The year is 1467. The economic pressures on the peasants exceeds their ability to provide. The abuses of such feudal lords as the Moscosos, the Counts of Altamira become unbearable. The king, Henry IV is blind to the pleas of his subjects. There isn´t even cake to eat! It is no surprise that finally, the Irmandiños form a band and plot to overthrow their masters. Supported by some of the clergy and even some minor squires (the hidalgos, which means literally sons of some substance), it is estimated that perhaps 80,000 rose in Galicia against the establishment between 1467 and 1469. They succesfully attacked 130 forts, amongst them the castle in Vimianzo.
However, despite the rapid success of the Irmandiños, their victory was short lived. As is so often the case, competing interests and lack of control within the brotherhoods led to their downfall. When the situation came to the notice of the king, he sent his support to the nobles. The strength of the rebels at that time simply wasn´t enough. Vimianzo was now not in the hands of the Moscosos, but Alonso II, the archbishop of Santiago. The leaders of the rebellion were hanged; others were forced to rebuild what they had destroyed. The end result is the castle we see today, which, by the way, is on The Little Fox House History and Mystery Tour if you are a pilgrim at the end of your Camino and lucky enough to be able to pay Foxy a visit for a couple of nights or three. (see www.thelittlefoxhouse.com )
Fast forward to 2013. Irmandiños and nobles eat and drink side by side, that is until Luar na Lubre stops playing and the cry goes up: “Lume!”
Three slaves walk onto the stage, their plight quite clear.
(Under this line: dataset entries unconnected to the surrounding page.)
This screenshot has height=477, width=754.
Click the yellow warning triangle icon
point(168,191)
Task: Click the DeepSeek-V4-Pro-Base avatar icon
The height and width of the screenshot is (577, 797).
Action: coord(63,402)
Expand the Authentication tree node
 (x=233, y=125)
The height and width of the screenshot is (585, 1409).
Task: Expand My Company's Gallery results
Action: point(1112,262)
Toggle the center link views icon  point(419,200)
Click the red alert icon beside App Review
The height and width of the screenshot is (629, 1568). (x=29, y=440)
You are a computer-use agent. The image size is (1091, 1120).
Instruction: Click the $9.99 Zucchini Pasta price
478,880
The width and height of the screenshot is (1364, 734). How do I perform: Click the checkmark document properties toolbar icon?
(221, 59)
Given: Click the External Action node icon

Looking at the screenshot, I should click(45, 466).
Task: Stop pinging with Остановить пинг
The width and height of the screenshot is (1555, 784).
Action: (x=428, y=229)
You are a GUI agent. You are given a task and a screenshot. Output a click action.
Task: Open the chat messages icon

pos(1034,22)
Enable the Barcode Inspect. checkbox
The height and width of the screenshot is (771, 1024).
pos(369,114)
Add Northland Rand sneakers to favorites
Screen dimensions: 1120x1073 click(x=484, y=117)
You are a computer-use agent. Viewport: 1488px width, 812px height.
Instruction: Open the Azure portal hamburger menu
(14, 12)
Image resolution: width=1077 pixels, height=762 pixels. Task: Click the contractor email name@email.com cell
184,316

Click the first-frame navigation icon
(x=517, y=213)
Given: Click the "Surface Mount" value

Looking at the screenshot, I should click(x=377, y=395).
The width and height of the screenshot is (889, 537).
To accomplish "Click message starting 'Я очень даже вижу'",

The queen shows no mercy (the countess actually but the facts here ruin the story!). The peasants begin to hurl abuse as the baddies demonstrate their power. “The queen is a dipshit!” catcalls the normally restrained (so he says) Reverand Stewart of Saskatoon, one of the three pilgrims who stormed the castle with me this year. These words will stay with me, Tracy Saunders, for the rest of my life!
“LUME!” The torches are lit, the drums begin as we follow the Irmandiños toward the object of their discontent. Someone takes up the cry: “Asalto a O Castelo! Asalto a O Castelo!!". The castle hoves into site.
The story continues on the battlements and we Irmandiños are repulsed by water balloons, but only for a while. The slaves reappear, a hand-to-hand battle is fought and the Viscount gets the worse of it. “LIBERTAD!!!”
Down go the gates under the merciless thrust of those manning (and womaning) the battering ram.
And so the castle is ours once again, for a whole year.
I am not usually one for festivals, but I have my little school in Vimianzo, and The Little Fox house is within its “Concello”. I hung a banner out of the school window (OK so it's St Mark from Venice. I am a foreigner!) and we all dressed up very Medievally and danced til 3 in the morning.And I can´t wait for next year.